We now have had our McAfee SIEM for 10 months V9.4 HF3. Last couple of months we have been struggling to keep the system afloat, with a list of issues, but the primery issue seems to be loss of data after a database rebuild. Symptoms are normally the same, the system will freeze or logs\events will stop coming into the ESM GUI ( viewable). This will cause us to try and restart the services, cpservices stop and start. But most of the time the services wont stop, will hang on cpservices stop forever and wont get to prompt. So we will then have to force a reboot, when i say force a reboot, often the reboot command wont reboot the server first time and you have to enter reboot command twice... a little strange.
However the outcome after a reboot is the database rebuild, now just to make things clear, we are currently forced to reboot the ESM once or twice a week ( over last months), but a rebuild can also occur between reboots automatically. My assumption is that the rebuild fixes errors with the DB, but more than often, when this occurs i get millions of logs and events wiped from the GUI.

• _Record excerpts_:
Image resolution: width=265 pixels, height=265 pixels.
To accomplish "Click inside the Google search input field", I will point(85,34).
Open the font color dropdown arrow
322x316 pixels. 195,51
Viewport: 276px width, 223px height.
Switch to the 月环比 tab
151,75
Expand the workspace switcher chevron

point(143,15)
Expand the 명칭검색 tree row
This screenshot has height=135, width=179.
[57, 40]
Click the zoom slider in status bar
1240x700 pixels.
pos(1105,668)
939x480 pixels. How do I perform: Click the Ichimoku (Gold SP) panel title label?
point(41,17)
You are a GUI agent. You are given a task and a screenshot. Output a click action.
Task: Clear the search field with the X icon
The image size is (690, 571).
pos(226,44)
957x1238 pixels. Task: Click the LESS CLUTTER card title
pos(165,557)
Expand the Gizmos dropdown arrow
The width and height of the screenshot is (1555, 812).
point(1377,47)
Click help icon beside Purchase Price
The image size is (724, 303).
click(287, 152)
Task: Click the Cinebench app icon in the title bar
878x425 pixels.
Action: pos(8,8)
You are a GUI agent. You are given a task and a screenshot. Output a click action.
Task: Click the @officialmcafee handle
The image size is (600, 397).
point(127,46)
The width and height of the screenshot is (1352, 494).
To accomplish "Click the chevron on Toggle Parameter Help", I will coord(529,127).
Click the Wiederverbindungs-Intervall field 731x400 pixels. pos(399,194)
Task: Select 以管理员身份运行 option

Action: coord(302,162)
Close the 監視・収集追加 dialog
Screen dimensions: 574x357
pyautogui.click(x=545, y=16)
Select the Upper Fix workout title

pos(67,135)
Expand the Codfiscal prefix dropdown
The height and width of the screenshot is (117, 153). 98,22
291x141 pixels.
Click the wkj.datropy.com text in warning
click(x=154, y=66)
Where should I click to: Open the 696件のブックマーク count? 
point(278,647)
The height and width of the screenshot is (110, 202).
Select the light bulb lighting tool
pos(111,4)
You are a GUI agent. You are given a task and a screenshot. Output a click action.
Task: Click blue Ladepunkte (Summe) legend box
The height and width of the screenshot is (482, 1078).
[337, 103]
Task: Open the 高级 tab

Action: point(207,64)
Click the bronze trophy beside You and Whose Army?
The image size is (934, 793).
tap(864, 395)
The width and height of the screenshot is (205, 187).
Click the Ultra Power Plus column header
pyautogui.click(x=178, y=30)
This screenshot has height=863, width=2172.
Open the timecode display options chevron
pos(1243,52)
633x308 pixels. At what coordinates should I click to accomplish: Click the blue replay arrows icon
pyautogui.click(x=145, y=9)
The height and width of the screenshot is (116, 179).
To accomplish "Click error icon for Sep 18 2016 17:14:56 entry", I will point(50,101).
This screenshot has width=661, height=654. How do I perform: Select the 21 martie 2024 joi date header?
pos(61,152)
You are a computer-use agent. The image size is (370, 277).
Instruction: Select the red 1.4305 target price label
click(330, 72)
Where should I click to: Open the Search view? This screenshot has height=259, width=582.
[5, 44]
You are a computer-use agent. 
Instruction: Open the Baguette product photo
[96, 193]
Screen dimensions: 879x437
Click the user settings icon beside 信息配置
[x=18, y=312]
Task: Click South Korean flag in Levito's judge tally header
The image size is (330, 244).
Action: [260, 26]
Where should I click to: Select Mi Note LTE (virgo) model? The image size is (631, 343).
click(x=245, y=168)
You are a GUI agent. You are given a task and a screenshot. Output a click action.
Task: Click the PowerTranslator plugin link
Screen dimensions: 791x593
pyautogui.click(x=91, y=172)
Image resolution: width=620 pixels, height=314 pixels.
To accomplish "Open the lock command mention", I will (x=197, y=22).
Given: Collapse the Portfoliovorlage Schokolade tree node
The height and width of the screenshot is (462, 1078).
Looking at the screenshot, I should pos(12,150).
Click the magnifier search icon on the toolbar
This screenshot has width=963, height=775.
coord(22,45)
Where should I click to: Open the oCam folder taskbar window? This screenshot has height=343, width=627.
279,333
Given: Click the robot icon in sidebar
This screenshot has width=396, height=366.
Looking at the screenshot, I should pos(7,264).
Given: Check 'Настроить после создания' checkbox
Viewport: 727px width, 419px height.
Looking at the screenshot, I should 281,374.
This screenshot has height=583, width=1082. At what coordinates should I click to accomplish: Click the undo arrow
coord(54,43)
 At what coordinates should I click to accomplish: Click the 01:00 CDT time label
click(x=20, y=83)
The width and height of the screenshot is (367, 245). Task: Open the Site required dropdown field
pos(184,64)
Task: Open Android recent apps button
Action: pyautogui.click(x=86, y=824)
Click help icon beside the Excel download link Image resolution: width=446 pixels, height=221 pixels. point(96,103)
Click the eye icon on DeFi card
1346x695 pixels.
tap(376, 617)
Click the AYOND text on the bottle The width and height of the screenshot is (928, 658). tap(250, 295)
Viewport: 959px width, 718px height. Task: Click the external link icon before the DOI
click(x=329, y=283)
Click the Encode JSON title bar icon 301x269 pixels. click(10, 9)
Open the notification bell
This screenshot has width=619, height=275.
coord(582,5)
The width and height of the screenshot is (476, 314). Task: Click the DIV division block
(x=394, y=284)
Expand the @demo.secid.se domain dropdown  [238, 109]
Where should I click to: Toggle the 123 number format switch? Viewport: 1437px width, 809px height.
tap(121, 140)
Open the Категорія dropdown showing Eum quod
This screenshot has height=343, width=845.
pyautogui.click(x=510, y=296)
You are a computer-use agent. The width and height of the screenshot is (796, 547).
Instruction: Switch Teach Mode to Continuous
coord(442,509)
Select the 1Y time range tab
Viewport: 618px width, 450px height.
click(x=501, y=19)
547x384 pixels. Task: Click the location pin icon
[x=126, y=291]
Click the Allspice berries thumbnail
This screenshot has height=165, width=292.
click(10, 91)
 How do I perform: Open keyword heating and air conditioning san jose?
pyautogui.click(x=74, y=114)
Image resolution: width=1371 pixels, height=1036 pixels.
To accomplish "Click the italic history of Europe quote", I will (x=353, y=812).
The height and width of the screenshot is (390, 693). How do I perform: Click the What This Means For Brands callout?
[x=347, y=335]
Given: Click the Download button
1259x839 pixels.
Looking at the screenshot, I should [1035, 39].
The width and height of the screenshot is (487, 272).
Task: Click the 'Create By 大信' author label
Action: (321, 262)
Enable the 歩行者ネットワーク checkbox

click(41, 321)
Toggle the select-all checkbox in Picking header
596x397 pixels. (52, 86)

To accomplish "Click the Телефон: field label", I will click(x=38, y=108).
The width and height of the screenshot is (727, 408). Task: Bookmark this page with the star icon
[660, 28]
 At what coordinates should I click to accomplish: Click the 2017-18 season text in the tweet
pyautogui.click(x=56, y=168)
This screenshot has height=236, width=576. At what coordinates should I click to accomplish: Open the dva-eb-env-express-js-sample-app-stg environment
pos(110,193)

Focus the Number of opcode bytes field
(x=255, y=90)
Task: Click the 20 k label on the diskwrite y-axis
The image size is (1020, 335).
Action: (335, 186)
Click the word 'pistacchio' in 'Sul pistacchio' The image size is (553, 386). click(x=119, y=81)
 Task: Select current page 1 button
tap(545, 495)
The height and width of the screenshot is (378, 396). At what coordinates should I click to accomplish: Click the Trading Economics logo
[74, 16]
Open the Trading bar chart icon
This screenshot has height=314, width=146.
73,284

• _Exercises_:
a) Summarize the McAfee SIEM post in two sentences.
b) In the McAfee SIEM post, rewrite the passage starting at "We now have" and ending at "a little strange.", renaming "reboot" to "restart" throughout.
c) Take the McAfee SIEM post further from where it stops.
The entries have no connection to the McAfee SIEM post.

• _Response list_:
a) For the last couple of months, the McAfee SIEM (V9.4 HF3) has been freezing or has stopped showing logs and events in the ESM GUI, and the services often hang when stopped, so the server has to be forced to reboot. A reboot leads to a database rebuild, which can also occur automatically between reboots, and this often wipes millions of logs and events from the GUI.

b)
We now have had our McAfee SIEM for 10 months V9.4 HF3. Last couple of months we have been struggling to keep the system afloat, with a list of issues, but the primery issue seems to be loss of data after a database rebuild. Symptoms are normally the same, the system will freeze or logs\events will stop coming into the ESM GUI ( viewable). This will cause us to try and restart the services, cpservices stop and start. But most of the time the services wont stop, will hang on cpservices stop forever and wont get to prompt. So we will then have to force a restart, when i say force a restart, often the restart command wont restart the server first time and you have to enter restart command twice... a little strange.

c)
As a current example, this week i have been monitoring the system, logs and event have been coming in as expected Mon - Fri, i checked the DB with command
DBCheck -d '/usr/local/ess/data/ngcp.dfl|127.0.0.1|1111' –c all was fine, no errors reported
then Friday evening logs stopped coming in, so tried to restart service. But cpservice stop command, just hung for 3 hrs, so had to reboot. The ESM went into rebuild database mode and when finished, i lost all events from Monday and Tuesday of that week. But they were there before!!!!!
Been working with McAfee support,, regarding issues around partitions, but this problem isnt going away. To add to this, im thinking that this issue is also causing corruption of files, as over problems are starting to develop like, error when trying to enable syslog auto learn, and some other rules based errors.
Anybody have similar issues and how was it resolved.